Write out word for word each line of the records, beginning at the first and stopping after the line with "Free Instant Online Valuation (1347, 1909)". Leave the pictures out.

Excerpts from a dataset
______

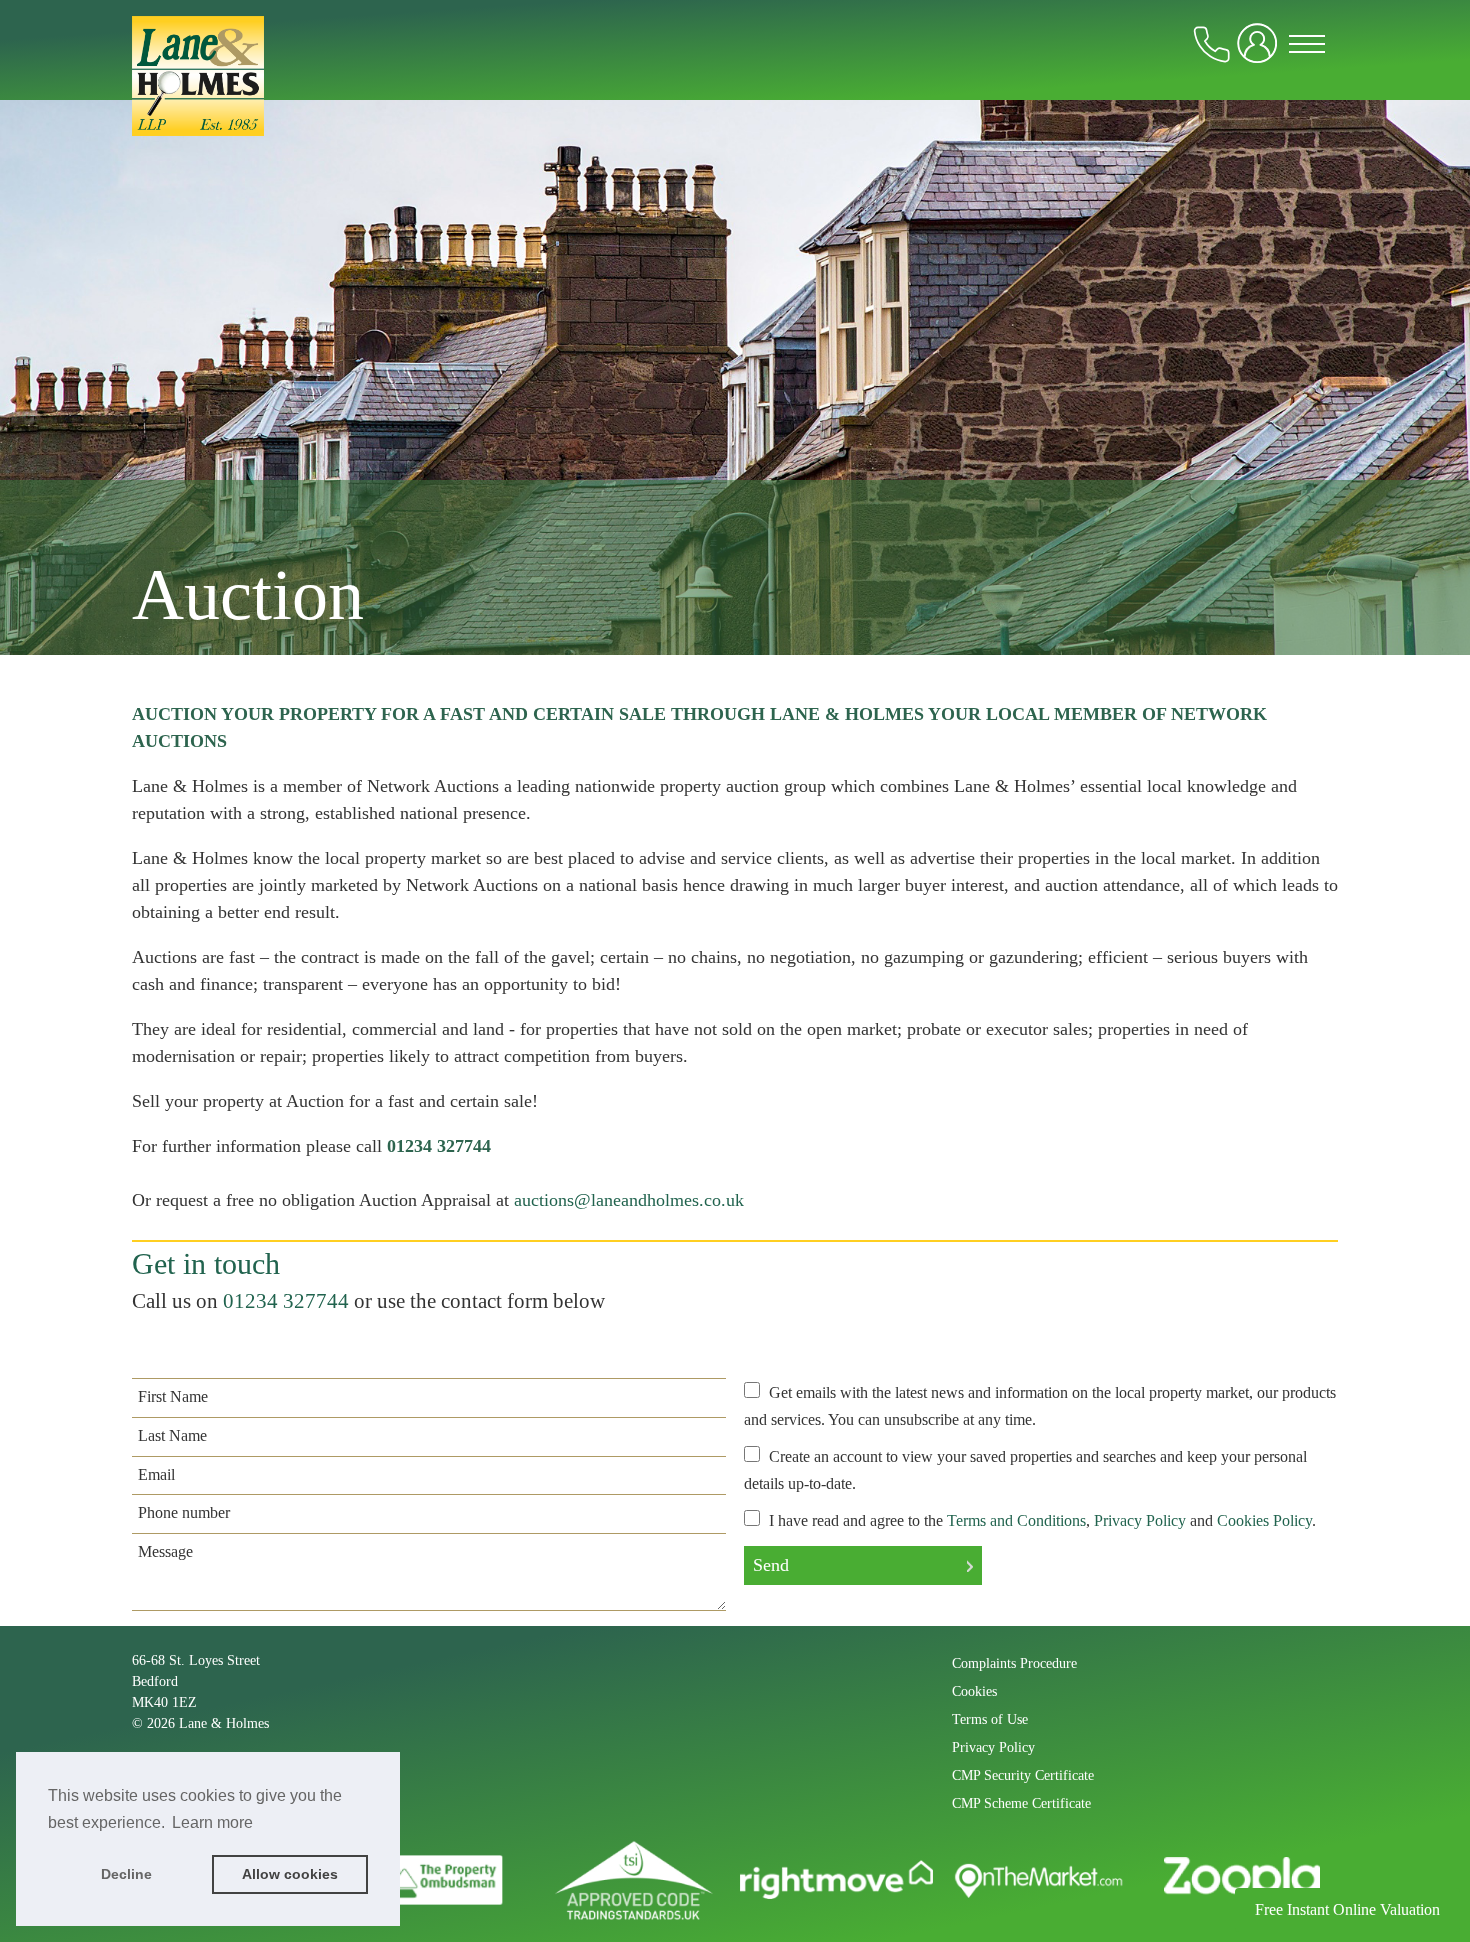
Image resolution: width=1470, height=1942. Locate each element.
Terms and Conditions (1016, 1520)
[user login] (1261, 51)
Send (771, 1565)
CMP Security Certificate (1023, 1775)
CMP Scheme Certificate (1021, 1803)
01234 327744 (286, 1301)
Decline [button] (126, 1874)
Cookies (974, 1691)
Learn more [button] (212, 1822)
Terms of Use (990, 1719)
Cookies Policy (1264, 1520)
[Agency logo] (735, 102)
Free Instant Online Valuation (1347, 1909)
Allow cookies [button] (290, 1874)
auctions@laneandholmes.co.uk (629, 1200)
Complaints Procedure (1014, 1663)
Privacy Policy (1140, 1520)
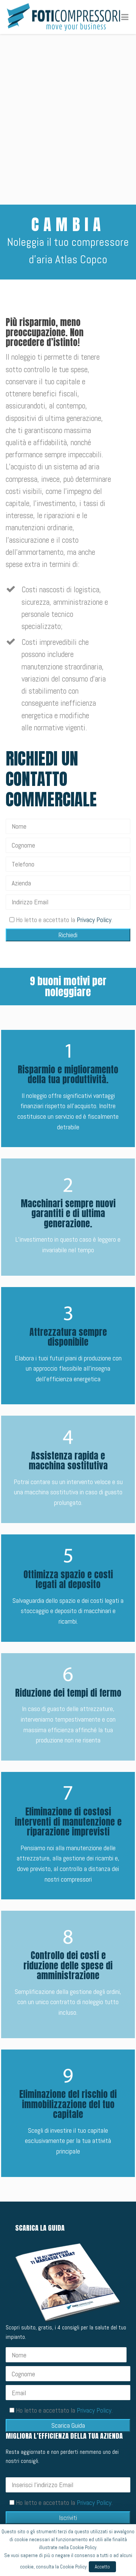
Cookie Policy (83, 2547)
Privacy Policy (94, 919)
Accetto (102, 2567)
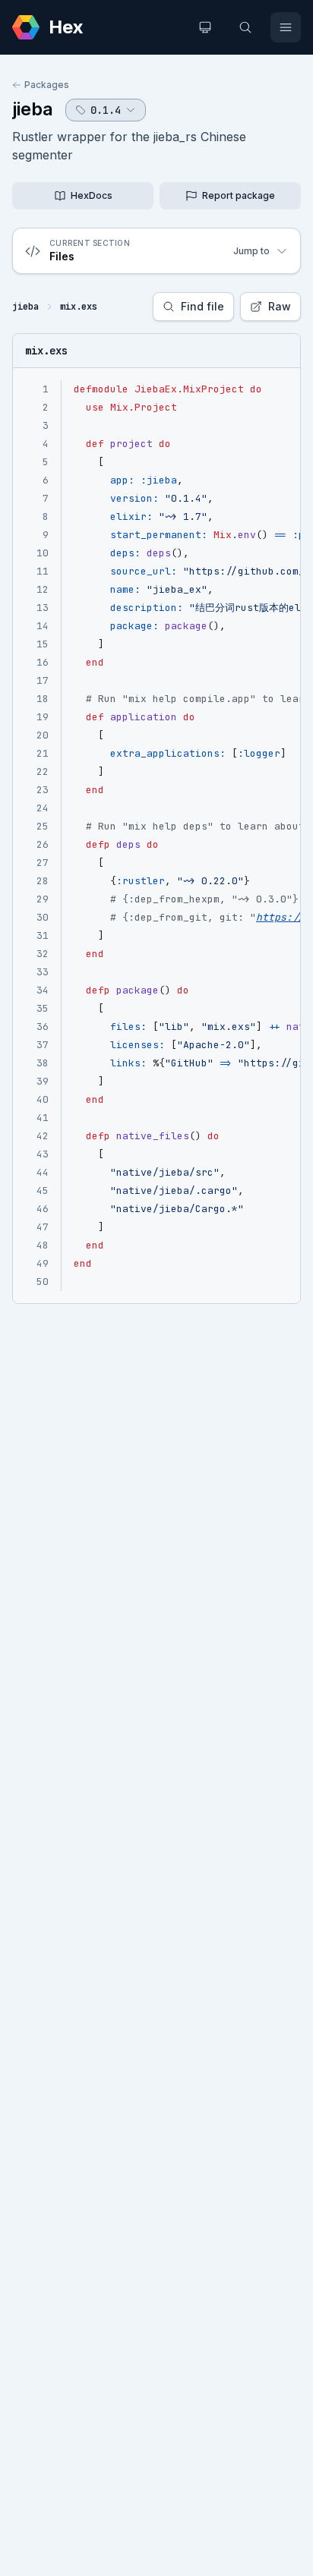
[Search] (245, 27)
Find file (202, 306)
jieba (32, 109)
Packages (46, 84)
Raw (279, 306)
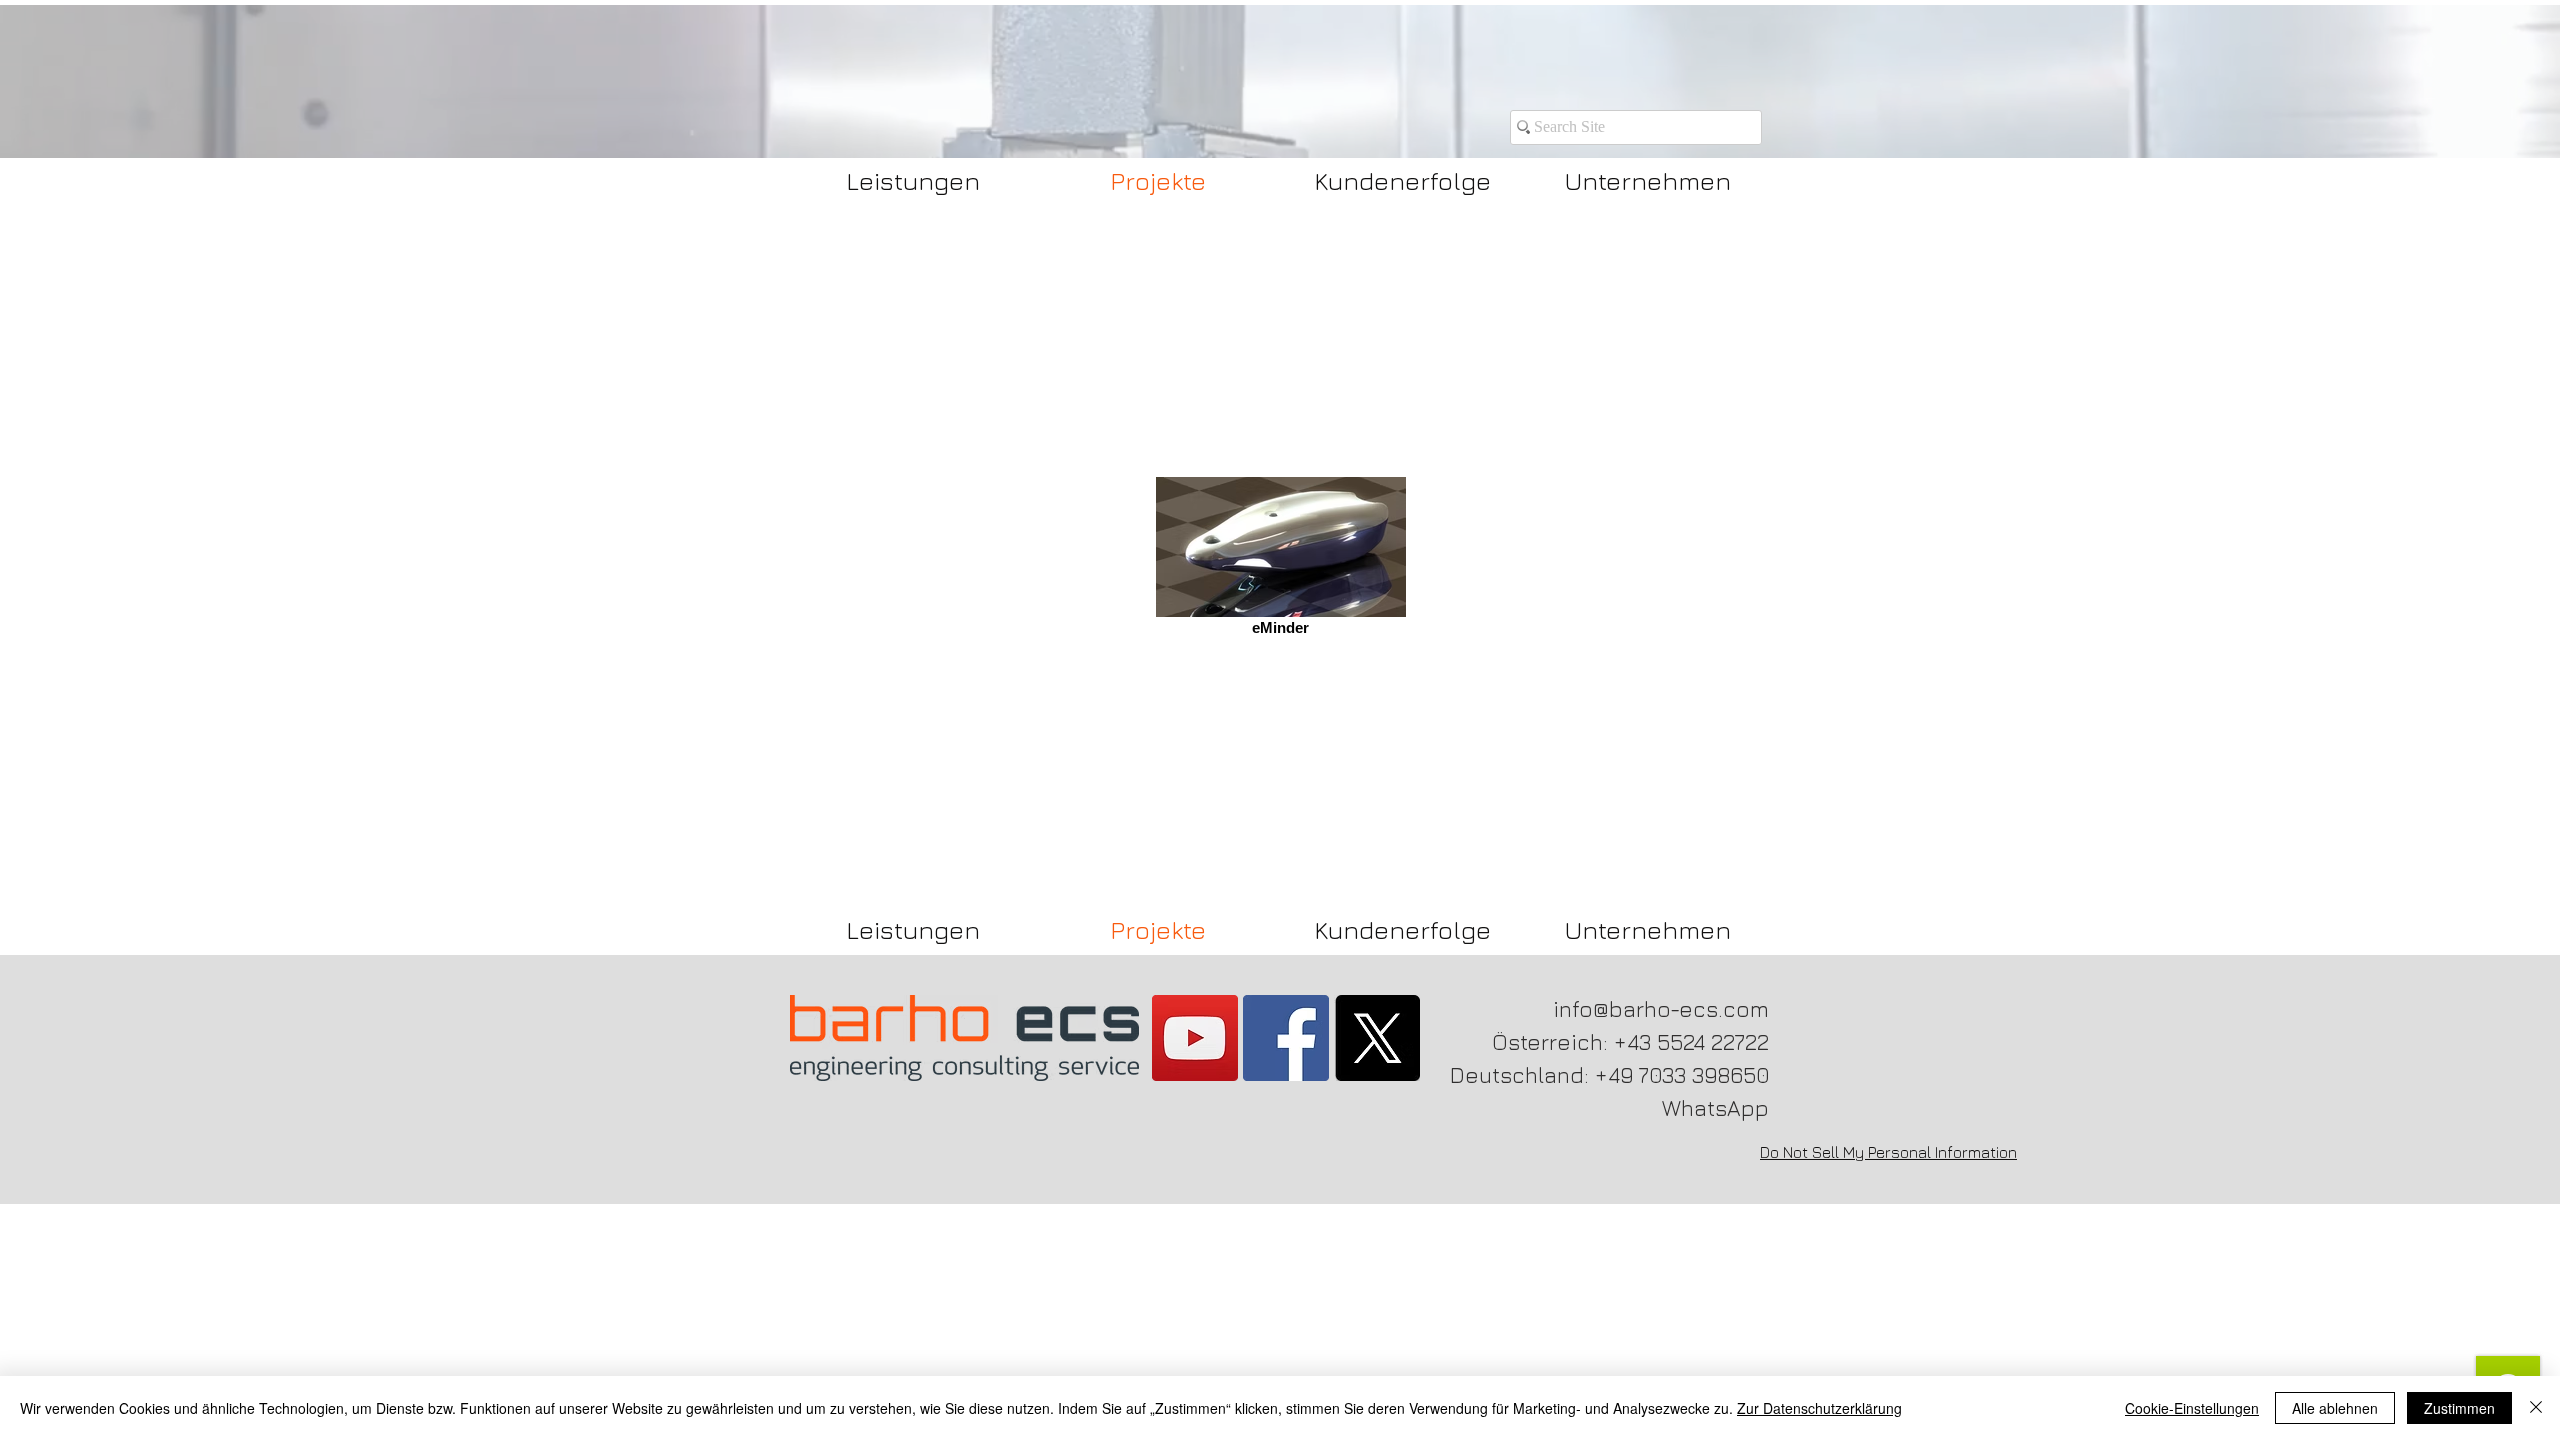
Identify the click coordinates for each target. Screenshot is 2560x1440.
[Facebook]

______

**Solution to this task**:
Image resolution: width=1470, height=1942. Locate each element.
Terms and Conditions (1016, 1520)
[user login] (1261, 51)
Send (771, 1565)
CMP Security Certificate (1023, 1775)
CMP Scheme Certificate (1021, 1803)
01234 327744 (286, 1301)
Decline [button] (126, 1874)
Cookies (974, 1691)
Learn more [button] (212, 1822)
Terms of Use (990, 1719)
Cookies Policy (1264, 1520)
[Agency logo] (735, 102)
Free Instant Online Valuation (1347, 1909)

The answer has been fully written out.